Pick out every line in the items below that contains the string "icon", and treat uppercase and lowercase as different.

- SUPPLIED ENTRIES
===============
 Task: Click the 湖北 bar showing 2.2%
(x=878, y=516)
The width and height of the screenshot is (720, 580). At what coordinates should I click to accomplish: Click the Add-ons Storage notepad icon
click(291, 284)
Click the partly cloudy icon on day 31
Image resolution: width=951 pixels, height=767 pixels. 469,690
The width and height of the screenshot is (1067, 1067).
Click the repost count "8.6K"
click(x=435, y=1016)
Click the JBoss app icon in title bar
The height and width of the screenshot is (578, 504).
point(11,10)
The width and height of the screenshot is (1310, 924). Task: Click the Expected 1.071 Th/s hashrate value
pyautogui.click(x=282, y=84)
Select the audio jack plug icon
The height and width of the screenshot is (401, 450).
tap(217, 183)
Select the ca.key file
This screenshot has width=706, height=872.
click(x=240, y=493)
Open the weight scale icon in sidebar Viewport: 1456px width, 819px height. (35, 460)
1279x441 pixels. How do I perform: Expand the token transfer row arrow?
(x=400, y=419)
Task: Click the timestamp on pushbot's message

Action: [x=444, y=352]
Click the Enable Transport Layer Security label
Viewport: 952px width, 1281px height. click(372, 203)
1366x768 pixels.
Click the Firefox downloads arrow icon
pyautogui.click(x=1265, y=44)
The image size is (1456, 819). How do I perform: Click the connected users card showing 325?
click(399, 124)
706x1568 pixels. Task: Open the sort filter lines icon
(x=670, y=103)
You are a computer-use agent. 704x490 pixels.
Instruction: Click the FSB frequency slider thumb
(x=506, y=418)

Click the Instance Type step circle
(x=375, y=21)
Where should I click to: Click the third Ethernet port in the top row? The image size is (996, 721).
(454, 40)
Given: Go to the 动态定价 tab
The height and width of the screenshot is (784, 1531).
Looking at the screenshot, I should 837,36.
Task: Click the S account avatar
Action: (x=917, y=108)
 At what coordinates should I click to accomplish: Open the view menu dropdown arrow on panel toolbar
===============
- ANSWER TO THE TASK
The width and height of the screenshot is (720, 580). At what coordinates should I click to accomplish: Click the Add-ons Storage notepad icon
Click the partly cloudy icon on day 31
Click the JBoss app icon in title bar
Select the audio jack plug icon
Open the weight scale icon in sidebar Viewport: 1456px width, 819px height. (35, 460)
Click the Firefox downloads arrow icon
706x1568 pixels. Task: Open the sort filter lines icon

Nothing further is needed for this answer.